Trecho da página:

* * * * *

Um dos argumentos mais antigos se baseia no fato de as mulheres terem cérebros menores, o que seria considerado evidência de inferioridade intelectual. Embora seja verdade que o cérebro feminino seja, em média, cerca de 10% menor, há vários problemas com essa suposição.
"Primeiro de tudo, se você acha que é uma questão de “tamanho", as baleias e os elefantes têm cérebros maiores que os homens, e não são conhecidos por serem mais inteligentes", diz Rippon.
Além disso, há o fato de que, apesar da diferença média de tamanho, há uma enorme sobreposição na distribuição dos cérebros de homens e mulheres.
"Ou seja, você tem mulheres com cérebros grandes, e homens com cérebros pequenos."
Vale destacar que o cérebro do cientista Albert Einstein era menor do que a média masculina. E, em geral, vários estudos mostram que, na média, praticamente não há diferença entre a inteligência ou traços comportamentais de homens e mulheres.

* * * * *

Itens guardados:

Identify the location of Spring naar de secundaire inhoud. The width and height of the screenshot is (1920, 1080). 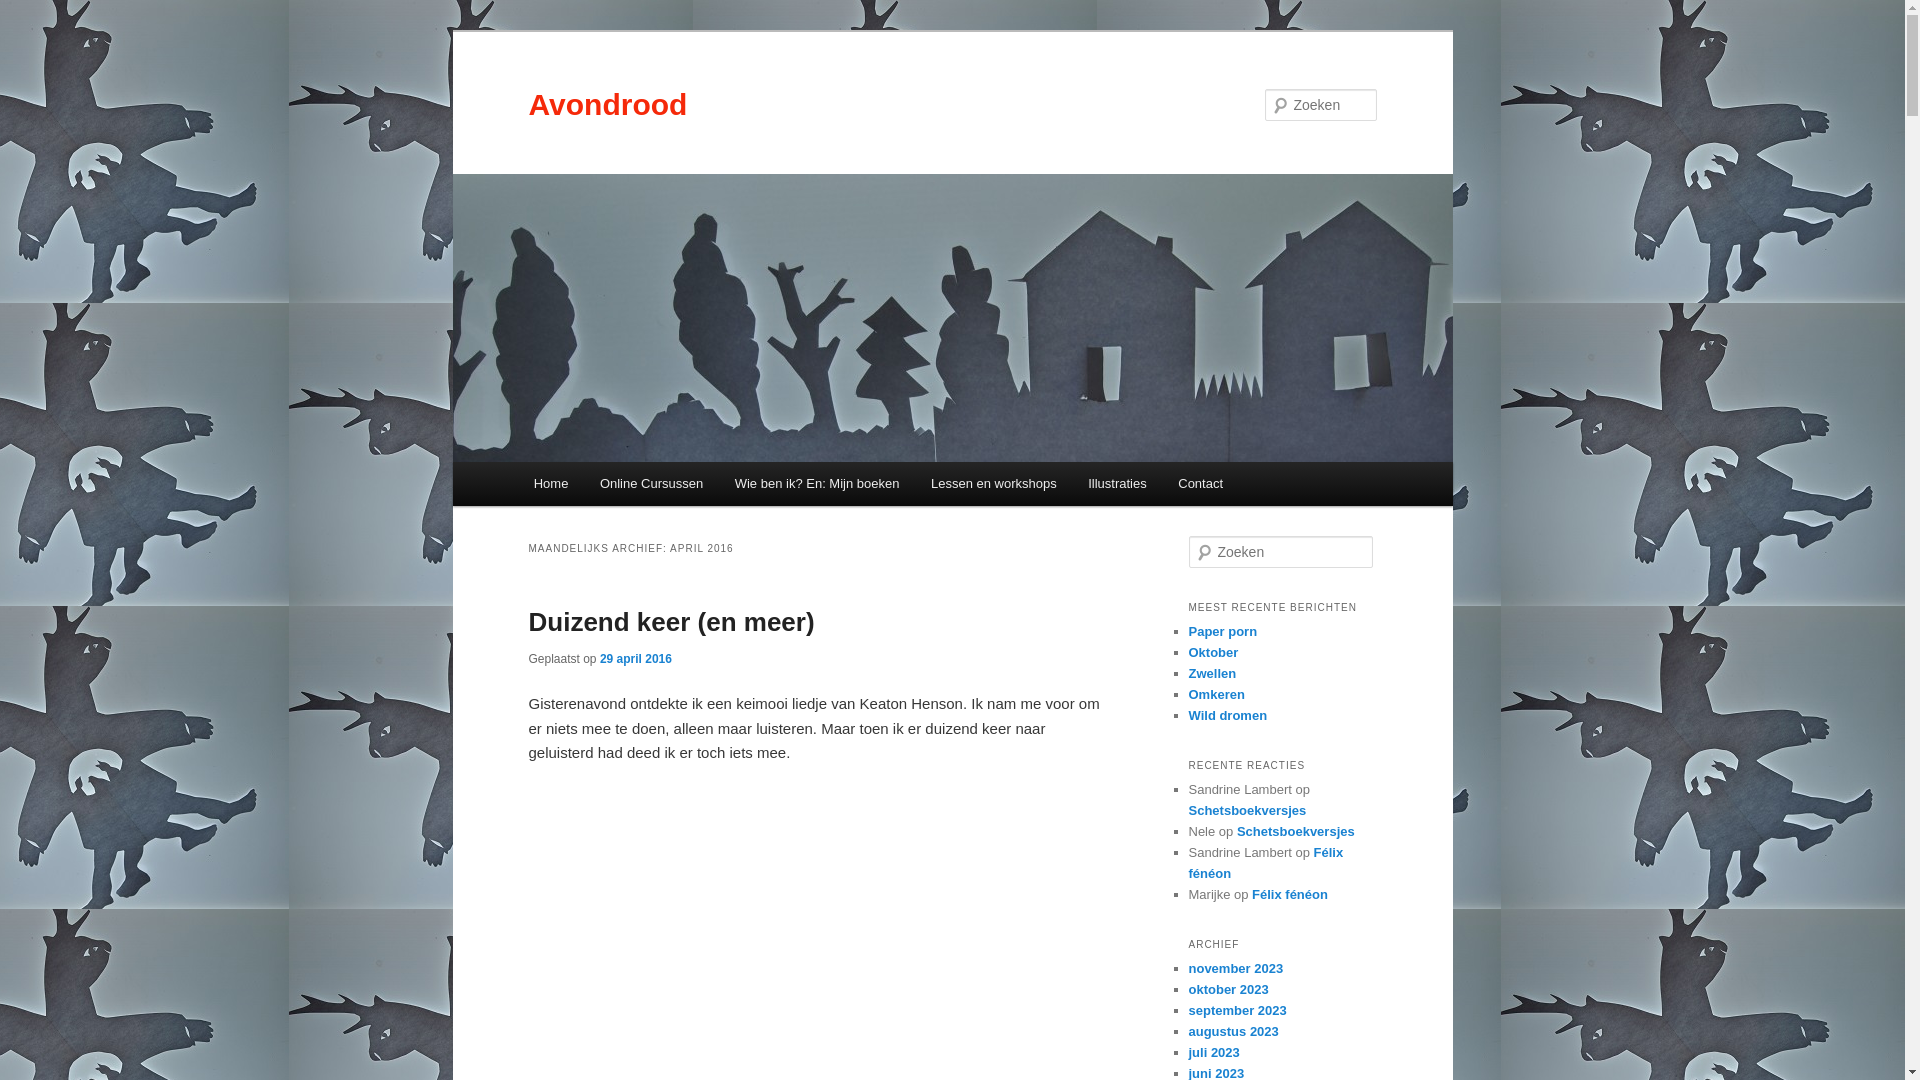
(659, 487).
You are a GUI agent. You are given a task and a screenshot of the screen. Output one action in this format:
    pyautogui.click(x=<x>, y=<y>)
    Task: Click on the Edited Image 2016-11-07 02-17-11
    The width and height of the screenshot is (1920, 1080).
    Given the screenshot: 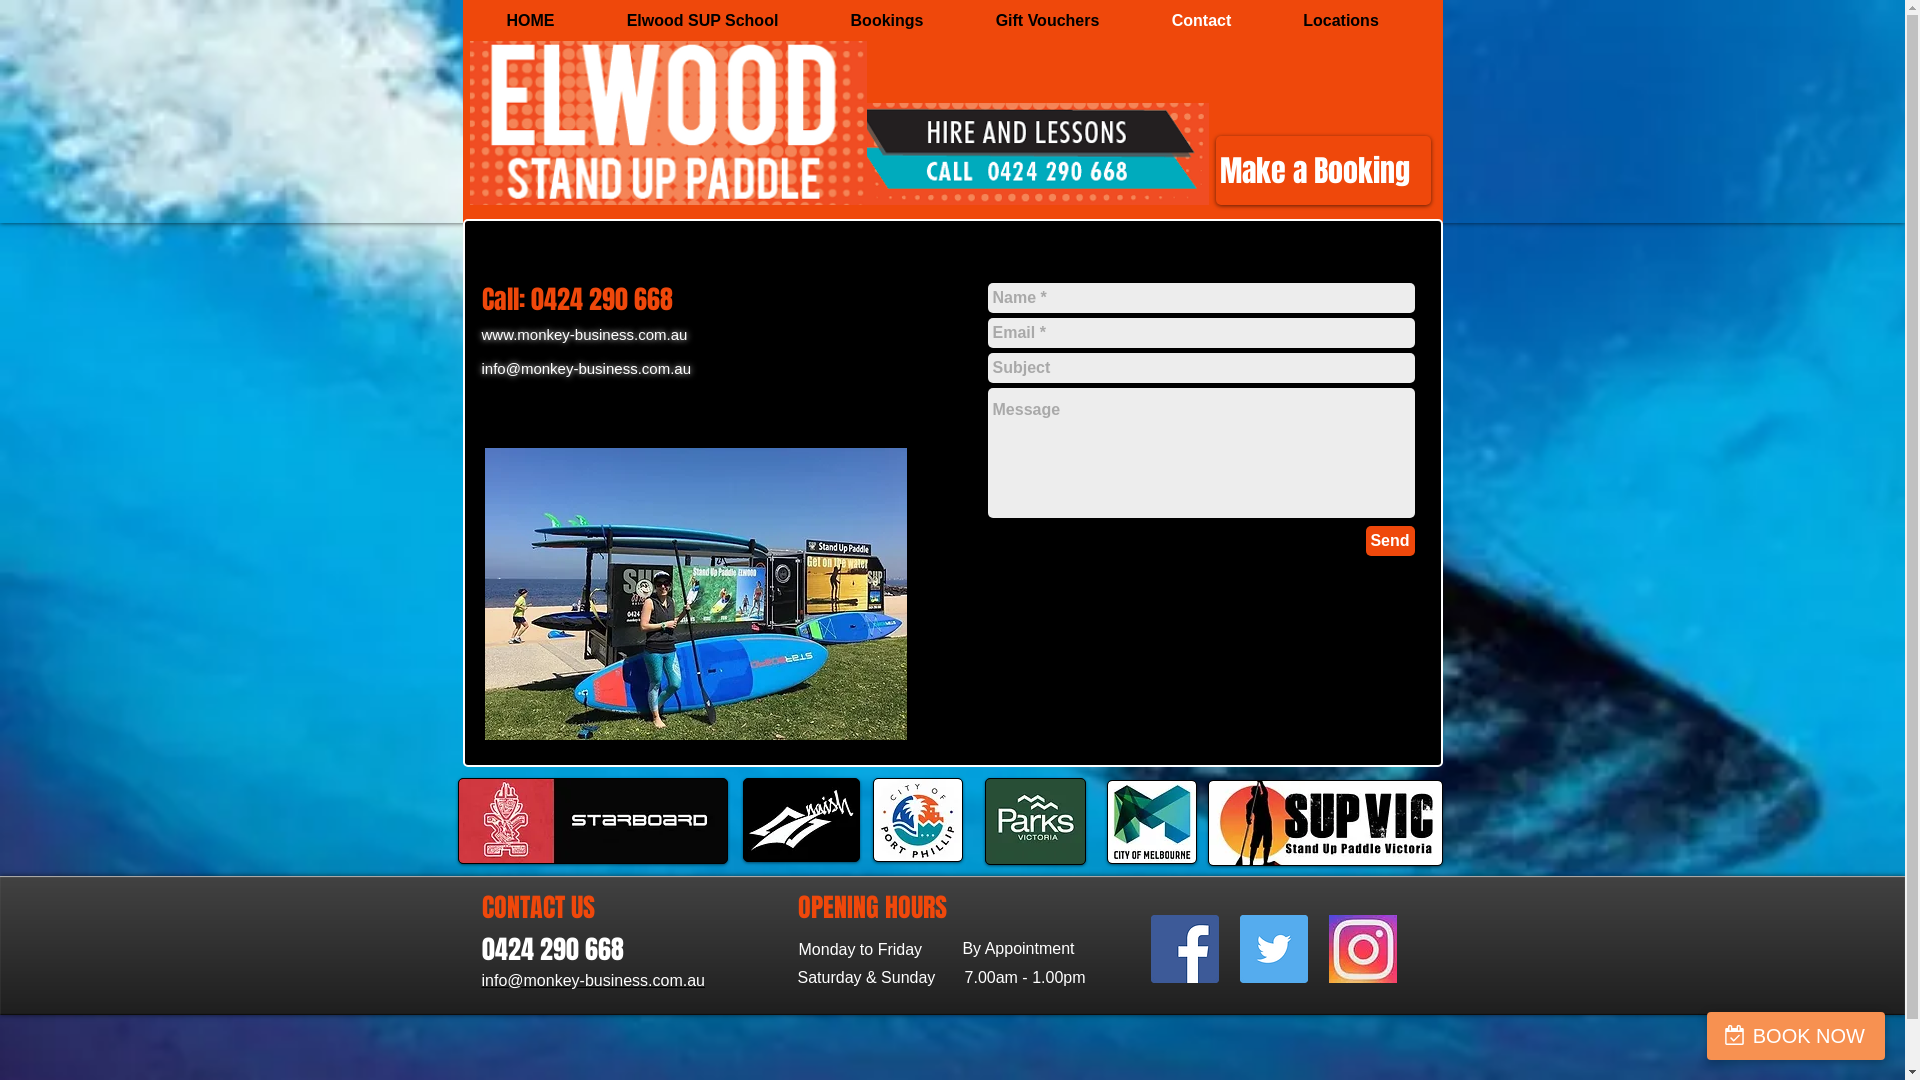 What is the action you would take?
    pyautogui.click(x=695, y=594)
    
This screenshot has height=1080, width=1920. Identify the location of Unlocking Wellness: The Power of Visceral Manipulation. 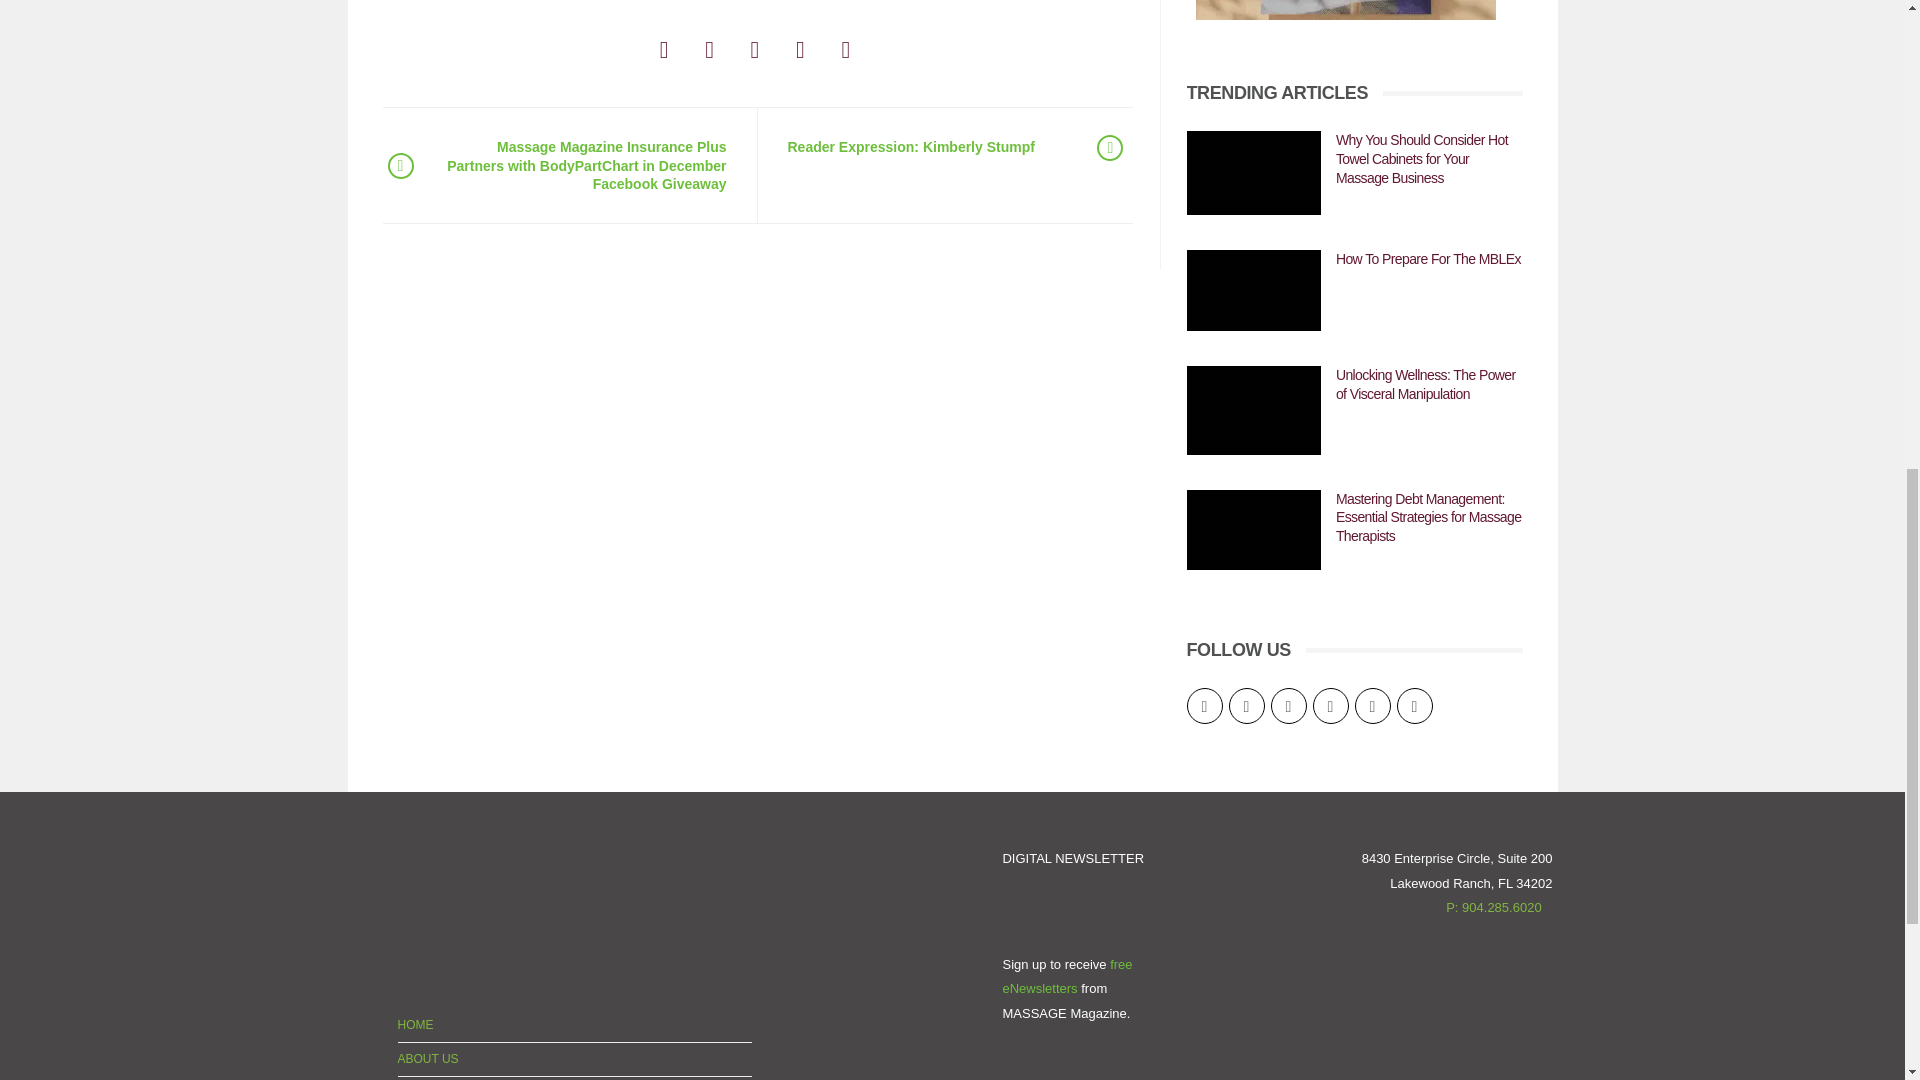
(1253, 410).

* * * * *

Exercícios para fazer:
1 > No texto sobre o tamanho do cérebro, transforme em lista o parágrafo que começa com "Vale destacar que o cérebro", mantendo os fatos principais.
2 > Traduza para o inglês esta frase do texto sobre o tamanho do cérebro: "Além disso, há o fato de que, apesar da diferença média de tamanho, há uma enorme sobreposição na distribuição dos cérebros de homens e mulheres."
3 > Escreva a continuação do texto sobre o tamanho do cérebro, começando logo depois da última frase.

Respostas dos exercícios:
1 >
- O cérebro de Albert Einstein era menor do que a média masculina.
- Vários estudos mostram que, na média, praticamente não há diferença entre homens e mulheres na inteligência ou nos traços comportamentais.

2 > Moreover, there is the fact that, despite the average difference in size, there is an enormous overlap in the distribution of men's and women's brains.

3 >
No entanto, as velhas teorias continuam ecoando na sociedade.
Rippon acrescenta que as aparentes diferenças estruturais dentro do cérebro em si também são exageradas.
O corpo caloso, por exemplo, é uma estrutura de fibras nervosas que conecta os hemisférios esquerdo e direito do cérebro – e alguns estudos preliminares mostraram que essa via de informações é maior no cérebro das mulheres do que no cérebro dos homens.
Isso foi usado para justificar todos os tipos de estereótipos – como a ideia de que as mulheres são menos lógicas por natureza, uma vez que os sentimentos do hemisfério "emocional" (direito) estavam interferindo no processamento das informações no hemisfério “racional” (esquerdo).
O tamanho do cérebro pode variar bastante entre os indivíduos, mas não é um medidor de inteligência
"O mecanismo de filtragem mais eficiente do corpo caloso dos homens explica os gênios matemáticos e científicos... o direito deles de serem os líderes da indústria, [sua capacidade de] ganhar prêmios Nobel e assim por diante", ironiza Rippon no livro.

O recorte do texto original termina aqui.